The manuscript provides non-asymptotic results for the DP estimators, but lacks the asymptotic normality results typical for non-private version of U-statistics, which are crucial for practical applications. I think the asymptotic variance of the private U-statistics will change compared to the non-private version. More discussion on expected on this difference.
To provide private confidence intervals, the variance should also be estimated privately. This aspect is not thoroughly discussed, making the testing problem in Section 5 less meaningful.
There are no experimental results to demonstrate the practical performance of the proposed algorithms, which is a significant omission.
The paper only consider the 1-dimensional data $X$ throughout the paper. A general discussion of d-dimensional vector are needed because it may suffer from the curse of dimensionality, which will affect the generalizability of the results.

问题

What is the asymptotic results of the private U-statistics?
How do you ensure get DP estimators for the variance when doing inference?

局限性

The paper should discuss the differences and potential advantages of the proposed method compared to directly adding noise to the estimators.
The authors should include asymptotic normality results for the DP estimators, similar to those available for non-private U-statistics.
The paper would benefit significantly from experiments that validate the theoretical findings and demonstrate the practical applicability of the proposed methods.
The author should specify the dimension of $X$ and discuss its impact on the results.

作者回复

2024-08-07

Thank you for your kind words regarding the solid theoretical foundations and wide applicability of our work.

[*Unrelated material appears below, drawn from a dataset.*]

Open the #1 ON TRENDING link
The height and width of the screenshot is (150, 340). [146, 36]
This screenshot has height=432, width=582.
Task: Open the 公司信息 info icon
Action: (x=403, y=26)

[Re: Asymptotic distribution]: To our knowledge, differential privacy results typically focus on finite sample guarantees.

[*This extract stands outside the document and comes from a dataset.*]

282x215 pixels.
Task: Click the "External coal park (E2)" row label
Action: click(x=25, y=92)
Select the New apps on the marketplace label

We show under mild conditions on $n,k,$ and $\epsilon$ that our estimator has the same asymptotic distribution as the non-private U statistic in the degenerate (of order $1$ ) and non-degenerate cases. Thus, the asymptotic variance doesn’t change.

For simplicity, let $k=O(1)$ and $\mathcal{S}=I_{n,k}$ , the set of all size $k$ subsets of $[n]$ . Consider a scaling factor $c_n$ , set to $n$ ( $\sqrt{n}$ ) for degenerate (non-degenerate) kernels. Recall that our estimator $\mathcal{A}(X)=\tilde{A}_n+S(X)/\epsilon Z$ , where $Z$ has density $f(z)\propto 1/(1+z^4)$ . We have, $c_n(\mathcal{A}(X)-\theta)=c_n(\tilde{A}_n-A_n)+c_n(A_n-\theta)+c_n \frac{S(X)}{\epsilon} Z.$

For $\mathcal{S}=I_{n,k}$ , $A_n=U_n$ and hence $c_n(A_n-\theta)$ converges to either a Gaussian ( $h$ is non-degenerate, $c_n=\sqrt{n}$ ) or weighted sum of centered Chi-squared distributions ( $h$ is degenerate, $c_n=n$ ). We show that for any choice of $c_n$ , the second term is $o_P(1)$ . Define $\mathcal{E}_1=\{\exists i: |\hat{h}(i)-\theta|\geq C_1\sqrt{k/n}\log(n/\alpha)\}$ and $\mathcal{E}_2=\{|A_n-\theta|\geq C_1\sqrt{k/n}\log(n/\alpha)\}$ . By Lemmas A.21 (line 854) and A.3 (line 494), $P(c_n|\tilde{A}_n-A_n|\geq t)\leq P(\tilde{A}_n\neq A_n)\leq P(\mathcal{E}_1)+P(\mathcal{E}_2)\leq 2\alpha$ .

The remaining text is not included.